Cytokine concentrations in supernatants from BCG-stimulated blood CD4+ T cell/MDDC cultures and Mtb-infected BAL cells were measured using cytometric bead array (CBA) assessments of IFN-γ, TNF, and IL-2 (BD Biosciences 560484). Concentrations of IL-9 and IL-15 were determined by ELISA (Biolegend 434704 and 435104, respectively). Statistical analysis utilized Wilcoxon matched pairs tests, Mann-Whitney U tests and Kruskal-Wallis tests.

Software packages

No private code was used in this analysis; all software used was either publicly or commercially available. RNAseq data were processed using STAR (v 2.0.4b) for alignment with Ensembl release 76 top-level assembly. Counts were derived using Subread:featureCount (v1.4.5) and quality assessment was performed using RSeQC (v2.3).
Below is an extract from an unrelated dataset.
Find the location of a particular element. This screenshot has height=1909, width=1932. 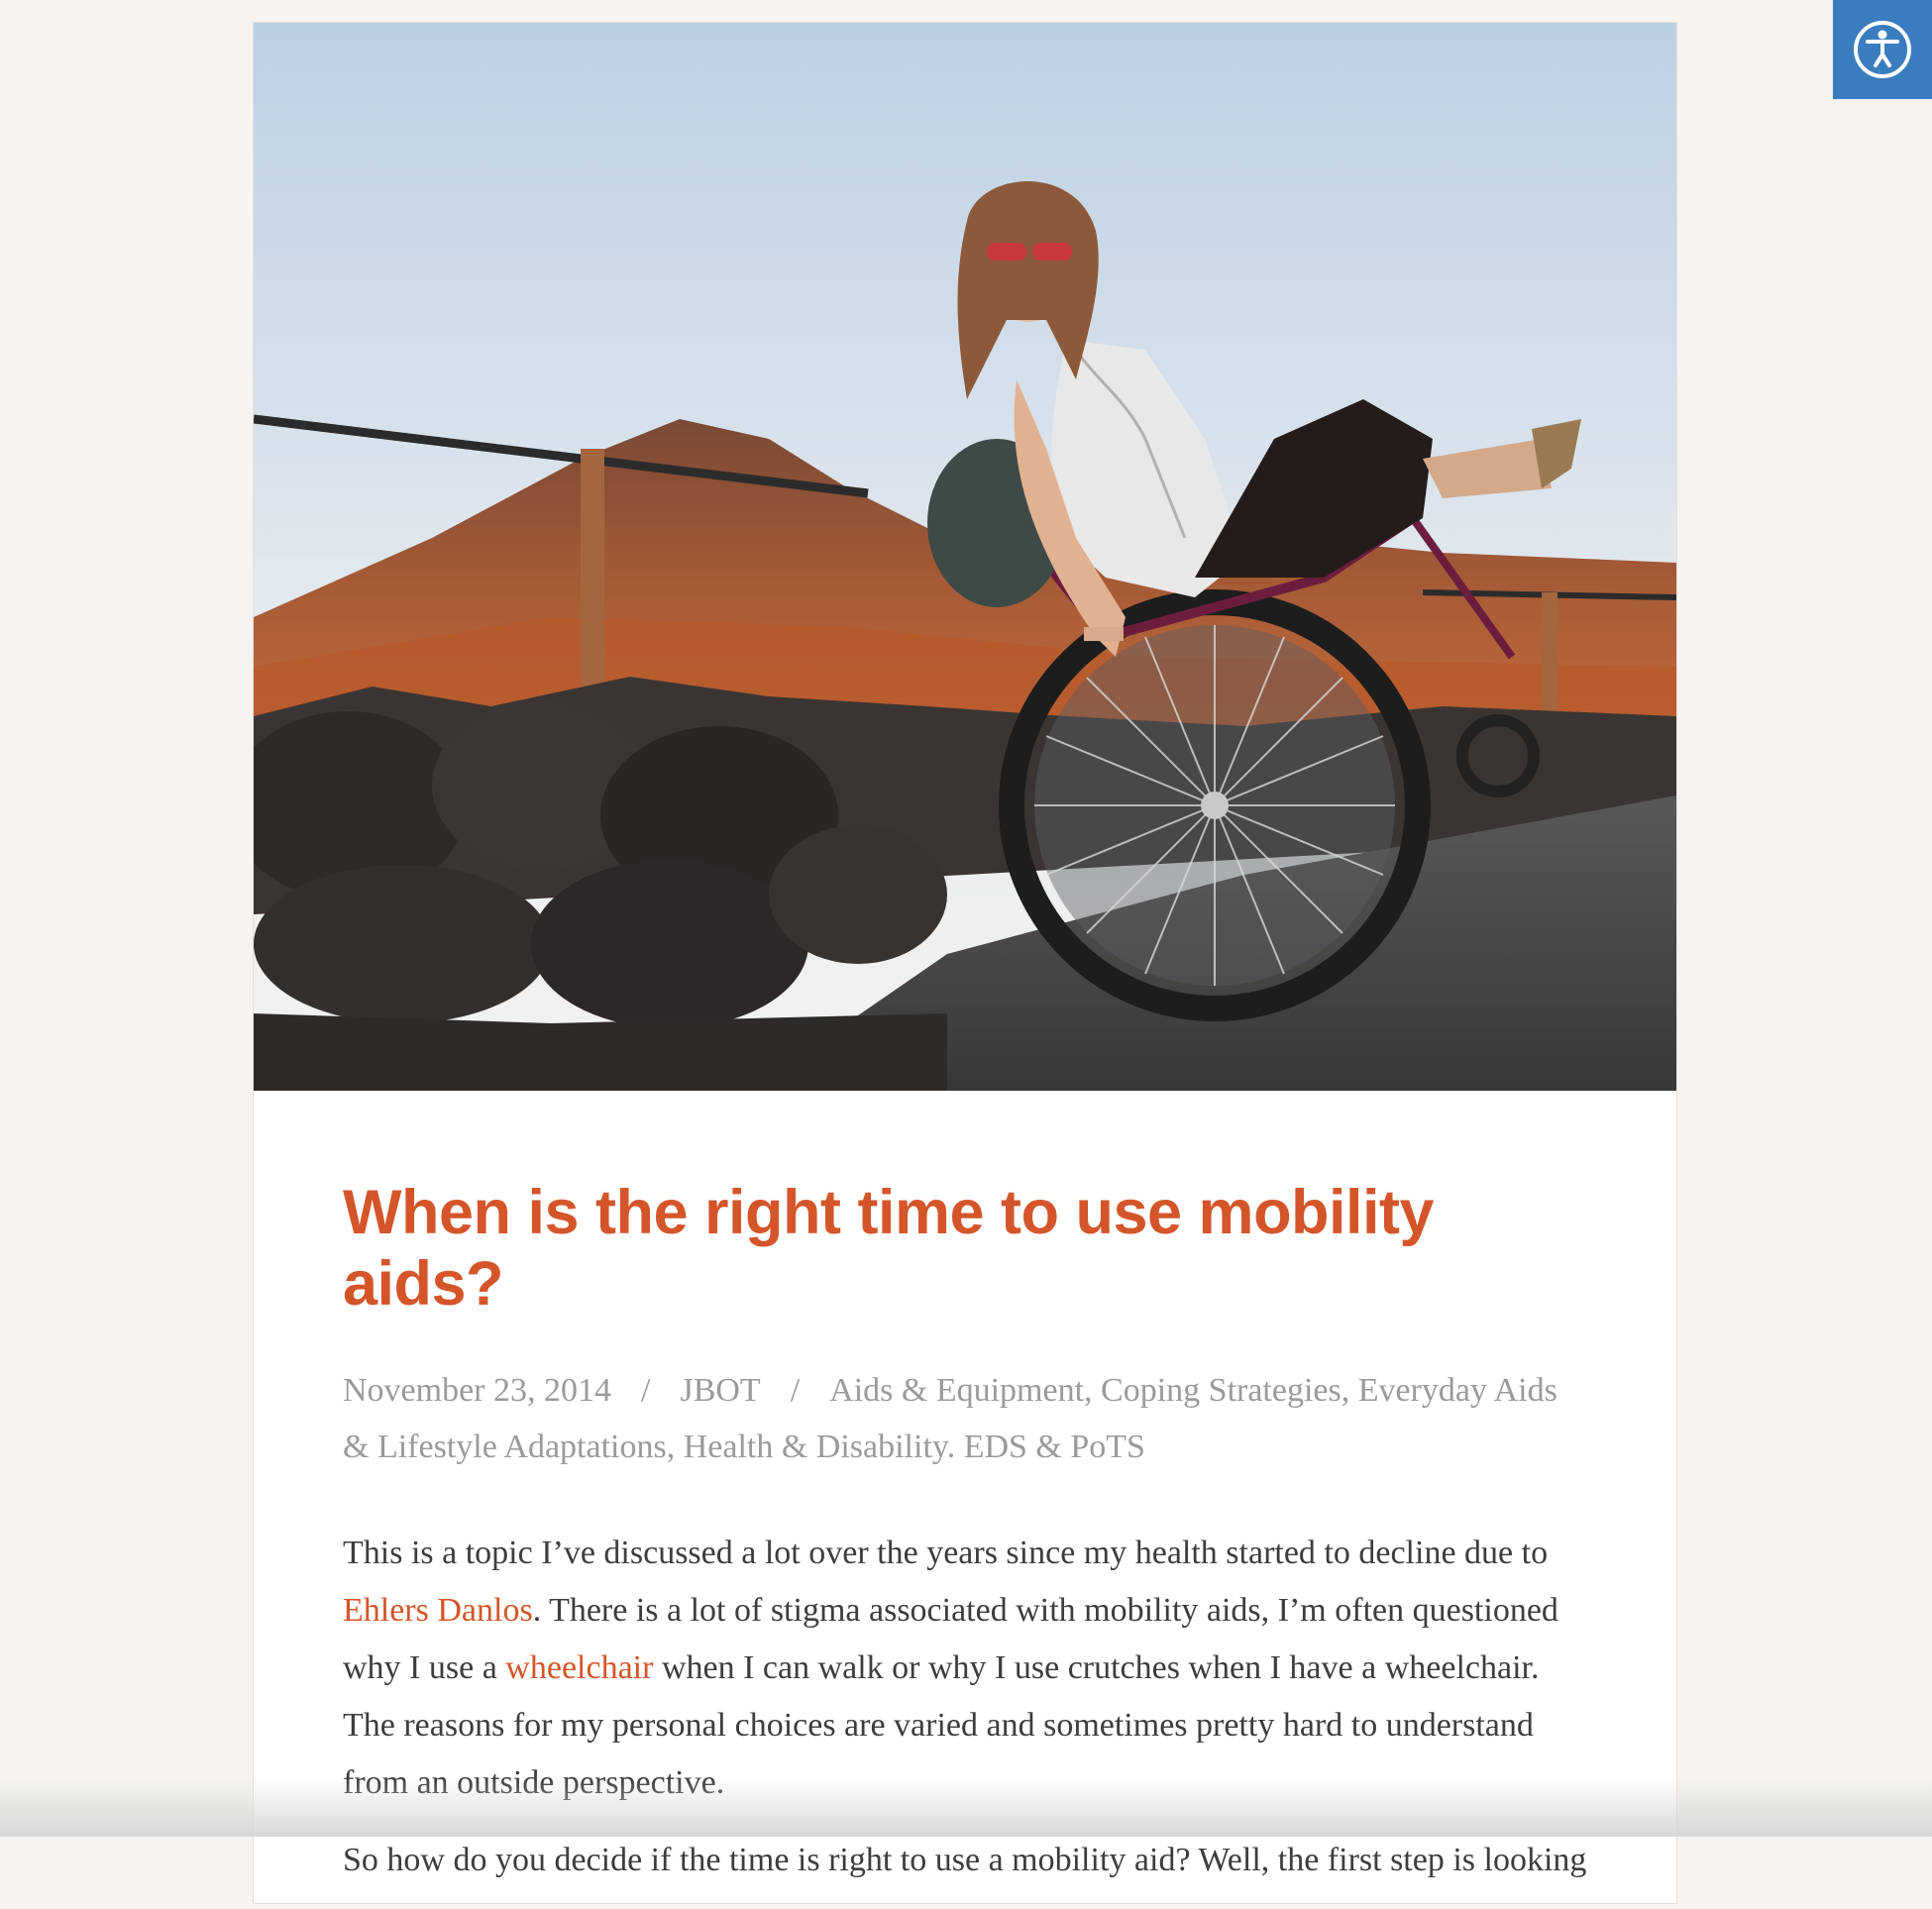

The R (v3.4.1)/BioConductor packages EdgeR (v2.20.2) and Limma (v3.34.4) were used to adjust counts for differences in library size. Transcriptomic analysis utilized CompBio (https://www.percayai.com/). GraphPad Prism (v10.0.3) was used for graphs and calculation of statistical significance. Microsoft Excel (v2308) was used for spreadsheets. Blender (v2.93.0) and GIMP (v2.10.22) were used for custom image creation. Heat maps were generated using the R (v4.2.1) package ComplexHeatmap (v2.16.0). BioRender and Adobe Illustrator (v27.8.1) were used for final figure creation.

Reporting summary

Further information on research design is available in the Nature Portfolio Reporting Summary linked to this article.